What is a PSTH and what is it good for?

A PSTH shows the distribution in timing of events, relative to a specified trigger event. For example, suppose you are monitoring a pulse train that has a nominal frequency of 100 Hz, meaning the onset of each pulse should be 10 msec from the prior one. If you set the Trigger to start a waveform display when it detects a pulse, you expect to see the next pulse starting exactly at the 10 msec point. The real-time display should thus look stationary.

Now suppose your actual pulses have some jitter, such that some start earlier and some start later than 10 msec. If you capture a number of waveform "snapshots" by randomly hitting the Pause button and saving each trace to a Juxt Array, you may see something like the following: (Note that the X axis has been expanded to show only the region around 10 msec, so you don't see the trigger pulse, only the one after it.)


[Multi-Trace Jitter (40K image)]

But the above is only 13 traces, and doesn't really quantify what is going on. (It's also somewhat cumbersome to produce manually.) Here is where a PSTH can help. It ignores the actual shape of the waveform, and only records the time of onset of each event. It counts the number of events at each time point and plots them as a graph, with the Y axis showing the percentage of the total events that fall at each X time point. Here is a plot for 1024 such events:

[Multi-Trace Jitter (40K image)]

Here you can see the actual distribution in the timing. The cursor readouts can be moved to show the percent of events at any given time, while the Sigma readout shows the total percent of events between the cursors. Here, 100% of the pulses are between 9.4 and 10.8 msec.

The "Stimulus" part of the PSTH name refers to the main Trigger event that is the timing reference. In the above example, that was just one of the pulses in the train, since we were interested in the relative pulse-to-pulse jitter. But in general it could be an arbitrary event, typically on a different input channel, or it could be an internally generated stimulus whose output is used to induce a response in a system under test.

The Waveform Averager dialog at the right in the above image shows the Slope and Threshold used for the PSTH events. Here they are set the same as the main Trigger (not shown), but in general they can be different. You would set these for the events on the channel of interest, and ignore (or toggle the display off for) the irrelevant display on the Trigger channel.

The PSTH is typically used in biological studies of neuron firing changes in response to a repeated stimulus such as a light flash or tone burst.

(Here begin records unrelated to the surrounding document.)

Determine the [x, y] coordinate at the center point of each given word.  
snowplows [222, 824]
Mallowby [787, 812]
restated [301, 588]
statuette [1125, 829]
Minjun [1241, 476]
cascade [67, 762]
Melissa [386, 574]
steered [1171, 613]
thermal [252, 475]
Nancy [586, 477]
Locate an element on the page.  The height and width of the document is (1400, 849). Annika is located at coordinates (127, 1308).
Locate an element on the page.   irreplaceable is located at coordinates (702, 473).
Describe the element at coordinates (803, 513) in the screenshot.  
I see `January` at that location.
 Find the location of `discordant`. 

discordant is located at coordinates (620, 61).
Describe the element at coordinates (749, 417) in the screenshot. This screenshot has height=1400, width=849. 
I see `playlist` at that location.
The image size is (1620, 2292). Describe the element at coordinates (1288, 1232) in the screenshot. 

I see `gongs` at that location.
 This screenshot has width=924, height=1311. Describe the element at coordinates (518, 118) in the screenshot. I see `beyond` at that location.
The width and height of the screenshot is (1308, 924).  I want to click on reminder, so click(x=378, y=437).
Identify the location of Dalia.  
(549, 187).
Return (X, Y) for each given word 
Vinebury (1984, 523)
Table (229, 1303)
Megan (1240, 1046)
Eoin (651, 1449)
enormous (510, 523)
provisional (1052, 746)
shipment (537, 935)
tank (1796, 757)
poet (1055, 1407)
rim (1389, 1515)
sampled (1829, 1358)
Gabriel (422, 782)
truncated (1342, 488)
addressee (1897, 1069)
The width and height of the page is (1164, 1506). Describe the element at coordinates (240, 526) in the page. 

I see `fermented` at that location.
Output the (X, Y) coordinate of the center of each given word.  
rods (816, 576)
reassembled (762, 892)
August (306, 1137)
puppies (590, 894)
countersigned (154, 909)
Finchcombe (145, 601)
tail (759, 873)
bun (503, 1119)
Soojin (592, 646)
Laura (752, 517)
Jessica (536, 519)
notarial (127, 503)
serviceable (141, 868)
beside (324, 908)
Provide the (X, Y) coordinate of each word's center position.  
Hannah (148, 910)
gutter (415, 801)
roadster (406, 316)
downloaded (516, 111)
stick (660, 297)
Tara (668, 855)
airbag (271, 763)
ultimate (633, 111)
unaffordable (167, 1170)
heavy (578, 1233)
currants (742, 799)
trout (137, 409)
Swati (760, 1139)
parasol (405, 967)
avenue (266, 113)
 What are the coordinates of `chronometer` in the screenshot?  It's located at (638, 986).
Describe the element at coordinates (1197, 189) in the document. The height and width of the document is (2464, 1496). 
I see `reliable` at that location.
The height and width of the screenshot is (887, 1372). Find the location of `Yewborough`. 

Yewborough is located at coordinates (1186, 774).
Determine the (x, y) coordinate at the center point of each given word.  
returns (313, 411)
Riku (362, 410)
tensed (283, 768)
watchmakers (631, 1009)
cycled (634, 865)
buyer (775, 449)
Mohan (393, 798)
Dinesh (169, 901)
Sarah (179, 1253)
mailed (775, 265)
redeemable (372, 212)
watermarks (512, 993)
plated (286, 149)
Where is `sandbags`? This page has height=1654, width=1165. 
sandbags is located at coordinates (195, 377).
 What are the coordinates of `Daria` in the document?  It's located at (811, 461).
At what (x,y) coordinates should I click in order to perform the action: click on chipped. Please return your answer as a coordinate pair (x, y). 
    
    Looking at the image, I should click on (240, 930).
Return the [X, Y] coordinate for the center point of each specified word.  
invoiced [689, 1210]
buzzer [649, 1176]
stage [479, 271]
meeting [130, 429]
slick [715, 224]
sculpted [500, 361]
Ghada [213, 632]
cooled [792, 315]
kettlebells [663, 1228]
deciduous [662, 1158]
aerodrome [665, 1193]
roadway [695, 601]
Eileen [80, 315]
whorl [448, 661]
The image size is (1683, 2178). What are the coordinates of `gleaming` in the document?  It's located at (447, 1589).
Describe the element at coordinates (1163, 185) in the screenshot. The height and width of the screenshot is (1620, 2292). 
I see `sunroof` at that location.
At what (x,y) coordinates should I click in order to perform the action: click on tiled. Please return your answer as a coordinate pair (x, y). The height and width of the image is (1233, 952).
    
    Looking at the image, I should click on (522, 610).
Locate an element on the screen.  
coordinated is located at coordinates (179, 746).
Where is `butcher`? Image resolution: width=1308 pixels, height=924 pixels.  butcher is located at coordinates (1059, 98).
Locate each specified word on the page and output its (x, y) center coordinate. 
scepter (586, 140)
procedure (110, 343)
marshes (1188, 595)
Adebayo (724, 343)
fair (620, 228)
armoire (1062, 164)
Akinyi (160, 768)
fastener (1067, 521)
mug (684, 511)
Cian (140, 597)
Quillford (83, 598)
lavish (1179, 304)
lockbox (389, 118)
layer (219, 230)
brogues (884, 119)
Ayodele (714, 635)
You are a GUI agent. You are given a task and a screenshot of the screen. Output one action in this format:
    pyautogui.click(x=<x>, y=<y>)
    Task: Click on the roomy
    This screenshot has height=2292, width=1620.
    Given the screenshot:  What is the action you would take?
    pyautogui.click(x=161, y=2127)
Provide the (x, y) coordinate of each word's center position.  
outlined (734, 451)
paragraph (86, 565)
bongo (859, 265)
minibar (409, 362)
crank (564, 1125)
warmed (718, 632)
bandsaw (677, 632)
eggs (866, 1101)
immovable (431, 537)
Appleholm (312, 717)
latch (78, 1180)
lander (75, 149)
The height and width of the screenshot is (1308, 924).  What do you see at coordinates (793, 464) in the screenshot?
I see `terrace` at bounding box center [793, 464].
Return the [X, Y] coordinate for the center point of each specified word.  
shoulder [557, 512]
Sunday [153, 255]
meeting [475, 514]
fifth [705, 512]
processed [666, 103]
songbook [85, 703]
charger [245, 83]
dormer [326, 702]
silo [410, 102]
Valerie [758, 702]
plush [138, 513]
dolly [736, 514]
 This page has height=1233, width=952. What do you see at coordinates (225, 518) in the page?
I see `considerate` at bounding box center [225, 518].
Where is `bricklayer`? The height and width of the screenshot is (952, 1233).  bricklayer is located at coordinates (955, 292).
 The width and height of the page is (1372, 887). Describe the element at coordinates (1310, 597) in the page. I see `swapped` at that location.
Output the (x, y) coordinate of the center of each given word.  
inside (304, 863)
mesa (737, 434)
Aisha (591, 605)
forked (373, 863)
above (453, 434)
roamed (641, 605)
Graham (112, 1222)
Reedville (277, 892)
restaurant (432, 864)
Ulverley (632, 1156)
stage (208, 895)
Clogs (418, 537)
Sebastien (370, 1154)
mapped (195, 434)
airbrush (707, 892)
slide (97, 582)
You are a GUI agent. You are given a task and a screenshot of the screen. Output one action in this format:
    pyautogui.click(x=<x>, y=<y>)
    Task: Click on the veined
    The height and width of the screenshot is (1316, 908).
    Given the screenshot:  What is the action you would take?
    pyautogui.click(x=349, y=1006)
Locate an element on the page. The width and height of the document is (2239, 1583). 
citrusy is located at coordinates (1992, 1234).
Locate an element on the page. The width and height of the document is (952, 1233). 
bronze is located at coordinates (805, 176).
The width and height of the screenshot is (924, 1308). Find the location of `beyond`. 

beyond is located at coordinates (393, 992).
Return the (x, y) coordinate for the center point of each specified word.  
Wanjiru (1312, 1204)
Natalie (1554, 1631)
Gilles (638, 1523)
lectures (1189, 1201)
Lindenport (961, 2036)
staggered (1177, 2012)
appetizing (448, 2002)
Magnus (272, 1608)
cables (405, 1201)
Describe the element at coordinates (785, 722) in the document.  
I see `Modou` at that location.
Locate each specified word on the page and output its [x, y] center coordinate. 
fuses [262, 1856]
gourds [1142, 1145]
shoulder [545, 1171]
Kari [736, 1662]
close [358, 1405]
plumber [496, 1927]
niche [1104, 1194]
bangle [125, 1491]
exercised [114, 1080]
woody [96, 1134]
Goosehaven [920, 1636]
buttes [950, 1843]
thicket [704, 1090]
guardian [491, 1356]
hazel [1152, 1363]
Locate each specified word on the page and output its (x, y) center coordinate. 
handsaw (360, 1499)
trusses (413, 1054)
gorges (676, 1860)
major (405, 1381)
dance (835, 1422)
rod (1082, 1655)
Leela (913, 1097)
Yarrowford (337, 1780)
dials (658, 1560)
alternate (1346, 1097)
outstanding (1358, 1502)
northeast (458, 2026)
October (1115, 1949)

The "Post-" part of the name refers to the display of times after the Trigger event, but you can easily make that "Peri-Stimulus" by setting a negative Trigger Delay. Then you'll see events that happened just before the trigger as well. In this case the trigger is usually not a "stimulus", but is itself a response... and you want to see what caused it.

This technique is often called " Reverse Correlation", and it's useful for everything from neurons to nuclear reactor anomalies. The basic idea is that you trigger on the target event, while running the PSTH on some candidate causal event. If, after some statistically significant number of target events, the candidate PSTH shows a healthy peak before the 0 trigger time, then it is correlated with and is a precursor to the target event... strengthening the case for it being causal.